Hi, I'm Samm. & I have been looking for a Maltese puppy in Maryland for awhile, but am not having any luck. I would like a female puppy (as young as possible) that is in reasonable distance to Pasadena MD. But I am willing to drive a little while for one. Maybe 2 hours away at the most? But I do not want one from PA, as I was told they are known for puppy mills. Also, I am only 17, & have been saving money on my own to buy a puppy. My mom knows I'm getting one, but I'm basically doing it on my own. So if anyone knows any dependable Maltese breeders that has a female puppy available, or may have one soon, please let me know. Any help would be appreciated. Thank you. Email- [email protected]


----------



## Sylie (Apr 4, 2011)

I can't help you. I just have to say that because there are puppy mills in PA, doesn't mean there are not top notch breeders there as well. I know of three very reputable breeder in PA. I live in California and got my dog from a breeder in western Pennsylvania.


----------



## skhoury94 (Nov 13, 2011)

Do you happen to know any Maltese breeders in PA that are dependable? If I can find one knowing it's not from a puppy mill, I will be more than happy to buy from them.


----------



## edelweiss (Apr 23, 2010)

Chrisman is from PA. in the summer!


----------



## Sylie (Apr 4, 2011)

You should do a google search of Maltese breeders.
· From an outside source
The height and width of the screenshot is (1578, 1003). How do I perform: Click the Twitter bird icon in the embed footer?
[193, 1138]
Avoid ones that advertise "puppies for sale".
If you are seventeen what will happen to your puppy when you go to college? Are you aware of the time and expense of caring for a Malt? These are questions you should ask yourself, and questions the breeder will ask you. Do a lot of research before you get you fluff baby. You may find a breeder you like and then have to wait for months to get a puppy.
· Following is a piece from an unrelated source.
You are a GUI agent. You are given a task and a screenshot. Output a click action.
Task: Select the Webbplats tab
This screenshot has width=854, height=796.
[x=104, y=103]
Also, you said you want a puppy "as young as possible." Possible to a reputable breeder is 12 weeks minimum. You should not get a Malt from anyone who would be willing to sell it younger.


----------



## Ladysmom (Oct 19, 2004)

Did you know that at only 17 you are not legally old enough to enter into a contract? Reputable breeders always sell their Maltese puppies with a contract.


----------